Problem ▸ For each line below that holds the word "Hiệu", make a copy.

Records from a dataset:
**********

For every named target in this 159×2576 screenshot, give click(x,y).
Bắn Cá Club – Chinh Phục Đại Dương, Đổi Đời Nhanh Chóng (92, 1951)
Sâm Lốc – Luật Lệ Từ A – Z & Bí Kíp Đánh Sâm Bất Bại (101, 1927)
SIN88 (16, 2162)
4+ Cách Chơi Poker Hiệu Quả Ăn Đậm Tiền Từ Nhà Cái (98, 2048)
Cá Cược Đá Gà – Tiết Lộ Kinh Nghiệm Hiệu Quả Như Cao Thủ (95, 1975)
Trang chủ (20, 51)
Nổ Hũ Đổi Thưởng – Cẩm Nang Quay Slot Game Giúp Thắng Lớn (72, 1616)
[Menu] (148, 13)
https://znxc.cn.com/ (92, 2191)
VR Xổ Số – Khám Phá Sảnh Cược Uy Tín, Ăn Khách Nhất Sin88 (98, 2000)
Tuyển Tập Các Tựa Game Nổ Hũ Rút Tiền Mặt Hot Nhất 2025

**********

Task solution ▸
4+ Cách Chơi Poker Hiệu Quả Ăn Đậm Tiền Từ Nhà Cái (98, 2048)
Cá Cược Đá Gà – Tiết Lộ Kinh Nghiệm Hiệu Quả Như Cao Thủ (95, 1975)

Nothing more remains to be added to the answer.